Spousal Support is when a couple legally separates or divorces and the court orders a spouse or domestic partner to pay the other partner a certain amount of monetary support each month. Spousal support is often ordered during the divorce proceeding or legal separation and is also referred to as alimony. The goal of spousal or partner support is that the spouse or partner that receives the support can support themselves within a reasonable period of time. Support is typically mirrored into the length of the marriage or domestic partnership.
When a Judge makes an order for spousal support he or she takes into consideration what each spouse or partner can earn to keep a standard of living close to what they each had during the marriage or partnership.
There are two different kinds of support:
- Temporary Spousal Support or Temporary Partners Support – A Spouse or Partner can ask for support to be paid while the divorce or legal separation is happening.

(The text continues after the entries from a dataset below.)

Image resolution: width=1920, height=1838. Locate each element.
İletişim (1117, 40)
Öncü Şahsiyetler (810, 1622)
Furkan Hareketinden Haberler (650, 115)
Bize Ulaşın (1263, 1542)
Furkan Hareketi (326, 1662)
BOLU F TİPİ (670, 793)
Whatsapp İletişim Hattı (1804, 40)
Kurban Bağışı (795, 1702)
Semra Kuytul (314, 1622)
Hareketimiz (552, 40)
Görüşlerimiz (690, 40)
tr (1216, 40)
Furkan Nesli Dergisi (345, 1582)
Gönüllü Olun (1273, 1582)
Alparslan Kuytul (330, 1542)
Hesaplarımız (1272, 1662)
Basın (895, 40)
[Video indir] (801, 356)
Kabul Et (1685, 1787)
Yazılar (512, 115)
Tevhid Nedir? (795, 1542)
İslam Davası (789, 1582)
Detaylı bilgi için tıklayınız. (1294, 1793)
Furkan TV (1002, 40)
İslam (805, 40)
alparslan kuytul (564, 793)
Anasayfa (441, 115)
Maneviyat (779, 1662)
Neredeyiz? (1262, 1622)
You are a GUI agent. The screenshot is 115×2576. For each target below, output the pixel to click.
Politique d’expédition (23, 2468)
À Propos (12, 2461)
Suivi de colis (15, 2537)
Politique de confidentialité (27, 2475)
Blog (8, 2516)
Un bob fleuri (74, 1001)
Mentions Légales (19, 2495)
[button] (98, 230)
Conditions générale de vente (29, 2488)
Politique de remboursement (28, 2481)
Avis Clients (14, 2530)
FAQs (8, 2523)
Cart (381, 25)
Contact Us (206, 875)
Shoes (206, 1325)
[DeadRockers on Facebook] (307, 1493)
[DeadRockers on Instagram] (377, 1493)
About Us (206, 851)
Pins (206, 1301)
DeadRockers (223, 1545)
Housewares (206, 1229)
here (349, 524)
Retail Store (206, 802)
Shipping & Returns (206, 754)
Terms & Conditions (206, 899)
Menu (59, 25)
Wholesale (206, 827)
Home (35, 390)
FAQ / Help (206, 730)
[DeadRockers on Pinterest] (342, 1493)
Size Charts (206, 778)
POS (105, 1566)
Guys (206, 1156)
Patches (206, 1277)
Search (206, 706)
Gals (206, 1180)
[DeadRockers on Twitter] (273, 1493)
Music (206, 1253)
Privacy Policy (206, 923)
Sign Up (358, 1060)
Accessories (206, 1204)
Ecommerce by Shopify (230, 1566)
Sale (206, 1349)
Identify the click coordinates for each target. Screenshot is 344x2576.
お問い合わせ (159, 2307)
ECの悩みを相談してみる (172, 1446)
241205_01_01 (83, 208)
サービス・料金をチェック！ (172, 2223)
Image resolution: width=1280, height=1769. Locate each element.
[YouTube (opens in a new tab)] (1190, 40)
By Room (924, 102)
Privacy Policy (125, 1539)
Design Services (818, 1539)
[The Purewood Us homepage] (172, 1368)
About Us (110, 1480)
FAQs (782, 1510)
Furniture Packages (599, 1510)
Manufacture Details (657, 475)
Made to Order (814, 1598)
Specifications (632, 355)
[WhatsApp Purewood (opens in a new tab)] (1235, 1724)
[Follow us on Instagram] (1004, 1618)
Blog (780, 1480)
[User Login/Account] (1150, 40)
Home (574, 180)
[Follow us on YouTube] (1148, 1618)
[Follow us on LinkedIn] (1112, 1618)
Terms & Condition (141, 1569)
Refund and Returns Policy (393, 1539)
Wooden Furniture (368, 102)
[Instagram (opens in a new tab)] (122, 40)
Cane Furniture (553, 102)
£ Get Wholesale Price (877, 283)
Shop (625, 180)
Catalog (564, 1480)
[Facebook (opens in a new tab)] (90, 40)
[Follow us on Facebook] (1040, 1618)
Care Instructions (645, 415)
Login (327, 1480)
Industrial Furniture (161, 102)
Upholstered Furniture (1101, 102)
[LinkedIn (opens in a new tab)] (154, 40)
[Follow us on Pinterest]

- Permanent Spousal or Partner Support – The judge orders support as part of the final divorce or separation judgment.
To obtain Spousal Support the judge considers:
- Marketable skills of the spouse or partner getting support;
- Job market for those skills;
- Time and expense the spouse or partner who gets support will need to get the education or training to develop more marketable skills or to get a job;
- Extent that the earning capacity (the ability to earn income) of the spouse or partner who gets support was impaired by periods of unemployment during the marriage/partnership when he or she was devoted to domestic duties.